## REQUIRED ACTIONS
1 - Reproduce the passage on bond price sensitivity word for word, from "By now you should" to "for all $r$).".
2 - Extend the passage on bond price sensitivity with the part that would come next.

-- BEGIN GIVEN TEXT --

Assume a number of bonds with three constant variables, par value $par$, coupon value $C$ (paid annually), and interest rate $r$, and one changing variable, time to maturity $n$
First off, the relevant formulas:
The price $P$ of each bond, as you've already written it, is
$$ P=C*[\frac{1}{r}-\frac{1}{r}*\frac{1}{(1+r)^{n}}]+\frac{par}{(1+r)^{n}} $$
The duration $D$ of each bond is
$$ D = \sum_{t=1}^{n}{w_t*t} $$
where $w_t$ is
$$ w_t = \frac{C_t}{(1+r)^t}*\frac{1}{P} $$
The volatility $V$ (modified duration) of each bond is
$$ V = \frac{D}{(1+r)} $$
The modified duration $V$ gives an exact measure of the bond's exposure to interest rates. Thus the bond price sensitivity to interest rates is
$$ \frac{\Delta P}{P} = -V*\Delta r $$
Now if you put all these together it should easily follow that "the longer the bond the higher the sensitivity to interest rates".
First off, it's probably easy to see how $P$ relates to $n$. As $n$ goes up $P$ goes up as well. As $n$ gets bigger however the price increase rate drops and you eventually get closer and closer to $\frac{C}{r}$ (perpetuity formula). You do however constantly move up.
Similarly, as $n$ gets bigger, the bond duration $D$ increases as well. It also approaches a limit but it continuously increases.
By now you should probably see where I'm going with this. As $D$ gets bigger, $V$ gets bigger as well. As $V$ gets bigger the bond price sensitivity to interest rates goes up as well ($-V*\Delta r$ gets bigger for all $r$).
It follows then that as $n$ gets bigger (the bond becomes 'longer') the bond price sensitivity to rates goes up as well.

-- END GIVEN TEXT --
-- BEGIN DATA PROVIDED --

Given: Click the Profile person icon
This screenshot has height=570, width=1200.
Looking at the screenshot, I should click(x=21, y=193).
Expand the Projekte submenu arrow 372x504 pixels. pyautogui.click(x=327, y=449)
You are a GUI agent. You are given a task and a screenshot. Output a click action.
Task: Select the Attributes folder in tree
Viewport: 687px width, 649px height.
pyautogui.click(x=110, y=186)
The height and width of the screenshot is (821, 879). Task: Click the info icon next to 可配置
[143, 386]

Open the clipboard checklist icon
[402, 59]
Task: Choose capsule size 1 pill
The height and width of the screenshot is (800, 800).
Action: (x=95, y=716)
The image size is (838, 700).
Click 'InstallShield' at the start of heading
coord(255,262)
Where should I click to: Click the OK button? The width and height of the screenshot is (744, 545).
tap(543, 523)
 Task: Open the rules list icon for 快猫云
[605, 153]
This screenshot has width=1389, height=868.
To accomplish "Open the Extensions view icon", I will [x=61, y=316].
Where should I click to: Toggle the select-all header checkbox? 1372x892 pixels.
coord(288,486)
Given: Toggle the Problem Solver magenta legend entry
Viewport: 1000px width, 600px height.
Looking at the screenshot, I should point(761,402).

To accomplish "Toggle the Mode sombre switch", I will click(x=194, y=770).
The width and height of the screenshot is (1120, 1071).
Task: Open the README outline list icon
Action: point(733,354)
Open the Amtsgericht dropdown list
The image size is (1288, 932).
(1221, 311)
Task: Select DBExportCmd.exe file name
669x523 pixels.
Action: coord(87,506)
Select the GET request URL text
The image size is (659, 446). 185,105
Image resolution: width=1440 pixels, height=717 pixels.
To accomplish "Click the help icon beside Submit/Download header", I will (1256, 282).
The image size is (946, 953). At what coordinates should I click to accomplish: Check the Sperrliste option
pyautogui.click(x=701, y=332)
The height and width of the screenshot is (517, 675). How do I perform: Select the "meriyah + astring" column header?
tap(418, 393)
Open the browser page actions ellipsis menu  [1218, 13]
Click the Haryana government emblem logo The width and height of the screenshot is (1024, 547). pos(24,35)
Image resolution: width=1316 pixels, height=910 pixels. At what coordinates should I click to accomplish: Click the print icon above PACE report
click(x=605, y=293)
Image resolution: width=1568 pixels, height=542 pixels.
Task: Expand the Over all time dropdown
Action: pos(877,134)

-- END DATA PROVIDED --

## RESULTS IN ORDER
1 -
By now you should probably see where I'm going with this. As $D$ gets bigger, $V$ gets bigger as well. As $V$ gets bigger the bond price sensitivity to interest rates goes up as well ($-V*\Delta r$ gets bigger for all $r$).

2 -
To see a numerical example as well have a look at the following charts (links point to imgur because I can't post more than 2 links or any pictures yet):
$C = 100, par = 1000, r = 0.05, \Delta r = 0.001$
$n$ on the x axis, price, duration, and bond price change on the y axes
$P(n)$, $D(n)$, and $\frac{\Delta P}{P}$ for $0.001$ increase in $r$
$\frac{\Delta P}{P}$ for $0.001$ increase in $r$ for multiple $r$ levels
Ultimately I end up with a graph similar to yours but with no surprising results. There's no bond price change line curving up. All lines should eventually get closer and closer to a limit and then move to the right almost horizontally.
To wrap it up in terms of algebraic computations and thus address your second question we have the following:
$$ \lim_{n \to +\infty}P = \frac{C}{r} $$
$$ \lim_{n \to +\infty}D = 1+\frac{1}{r} $$
$$ \lim_{n \to +\infty}V = \frac{1}{r} $$
So to also answer your second question, yes, mathematically speaking the numbers confirm the answer to the first question, and if you increase the length of the bond up to infinity you can also calculate the relevant limits.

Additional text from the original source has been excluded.